I found myself working against that movie while making my new doc SKINHEAD the soaring music, the gang-as-family narrative and the phoney sentimentality underneath all the hate. The skinhead movement I was introduced to is really more pitiable than anything else, a collection of lost boys looking for a place to belong.

But it wasn't always that way.

The racist stereotype of the skinhead is what bothers the original skins the most. The movement started in the UK in the ‘50s and early ‘60s, the reaction working-class kids against the rising middle class and what they saw as conservatism creeping into British society. Those early skins took their fashion and music cues from two other sub-groups – the Mods (think “Quadrophenia” by the Who, or early Jam) and the Jamaican Rude Boys (think Skatalites, Prince Buster), who had emigrated from the West Indies. These were the early underpinnings of punk music, blending ska and reggae with what the skins called “Oi,” a sheerly guttural and raw angry scream (think “Cockney Rejects”).

By the 1980s skinheads, while still outsiders, were part of the punk fabric – and the ones who weren’t apolitical generally declared themselves pretty far to the left. But then, with Thatcherism, immigration and a crummy UK economy, some young angry people veered right and took the skinhead image as their own – creating a tough, bellowing hoard of ostracized whites in bomber jackets, the violent evil twins of what used to be a noisy but largely benign subculture.

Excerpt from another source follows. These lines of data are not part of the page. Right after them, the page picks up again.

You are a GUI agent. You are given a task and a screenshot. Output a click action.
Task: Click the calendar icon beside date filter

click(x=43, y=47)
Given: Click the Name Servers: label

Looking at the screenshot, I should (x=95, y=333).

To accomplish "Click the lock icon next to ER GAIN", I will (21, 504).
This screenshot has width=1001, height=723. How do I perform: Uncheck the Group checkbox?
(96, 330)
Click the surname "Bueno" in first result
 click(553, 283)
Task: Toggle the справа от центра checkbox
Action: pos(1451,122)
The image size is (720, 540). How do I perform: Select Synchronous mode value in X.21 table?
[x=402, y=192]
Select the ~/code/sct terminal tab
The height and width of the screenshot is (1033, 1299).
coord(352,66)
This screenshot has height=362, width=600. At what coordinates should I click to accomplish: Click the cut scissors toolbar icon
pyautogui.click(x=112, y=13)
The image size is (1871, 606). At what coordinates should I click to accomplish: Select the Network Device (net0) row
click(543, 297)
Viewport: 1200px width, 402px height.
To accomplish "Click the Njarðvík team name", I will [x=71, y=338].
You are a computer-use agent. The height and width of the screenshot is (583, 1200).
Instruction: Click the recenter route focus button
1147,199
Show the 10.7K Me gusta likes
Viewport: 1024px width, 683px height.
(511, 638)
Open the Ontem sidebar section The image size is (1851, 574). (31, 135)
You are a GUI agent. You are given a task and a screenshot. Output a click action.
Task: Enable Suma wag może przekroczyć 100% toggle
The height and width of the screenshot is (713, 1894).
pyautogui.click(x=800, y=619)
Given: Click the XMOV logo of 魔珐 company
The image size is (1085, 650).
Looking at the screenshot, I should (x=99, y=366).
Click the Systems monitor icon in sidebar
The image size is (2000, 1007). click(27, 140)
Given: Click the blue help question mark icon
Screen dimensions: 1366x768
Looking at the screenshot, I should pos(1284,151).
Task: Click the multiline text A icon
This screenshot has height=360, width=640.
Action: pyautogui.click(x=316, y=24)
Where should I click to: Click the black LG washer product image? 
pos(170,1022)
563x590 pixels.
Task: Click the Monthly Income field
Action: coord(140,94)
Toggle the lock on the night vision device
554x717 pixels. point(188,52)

It caught on – through the ‘90s White Power Skinheads became the vanguard of neo-Nazi marches in Europe and then North America. By this point, they had almost completely co-opted the old anti-racist skinhead guise right down to the Fred Perry shirts and the Doc Martens (note that today, the emerging White Power Proud Boys wear the same Fred Perry polos and suspenders that would’ve been seen on punk skins in the ‘70s).

SCENE FROM THE FILM: Popular symbols of skinhead culture

These days it’s rare to see white power skins at a pro-Trump rally or an anti-Islamic march in Canada. They’ve been replaced by young men in chinos or slightly older leaders in dapper suits, trying to make their racist message more palatable to a larger audience.

People trying to keep the original skinhead anti-racist, anti-fascist message alive are still chugging along — the SHARPS (Skinheads Against Racial Prejudice) have been around since 1987, pushing back against the racists. Meanwhile, there is a definitive anti-racist, militant left skinhead vein through the “Antifa” (short for anti-fascists) movement that’s recently been vilified by Trump’s “Alt-right” white nationalists. These days in the US, it’s the Antifa blaring punk and ska music square at every far-right rally that springs up.

Skinheads have been around for more than 50 years now. When it came time to decide on a name for this new documentary, we went back and forth with a lot of different ideas, but settled on “Skinhead” because right now, in 2017, it’s still a familiar one-word catch-all for racism and intolerance. Maybe now that the chinos and 3-piece suit brigades have taken up the parade’s lead, the definition of a skinhead will slip back to what it used to be. But for now, it’s simply something nasty.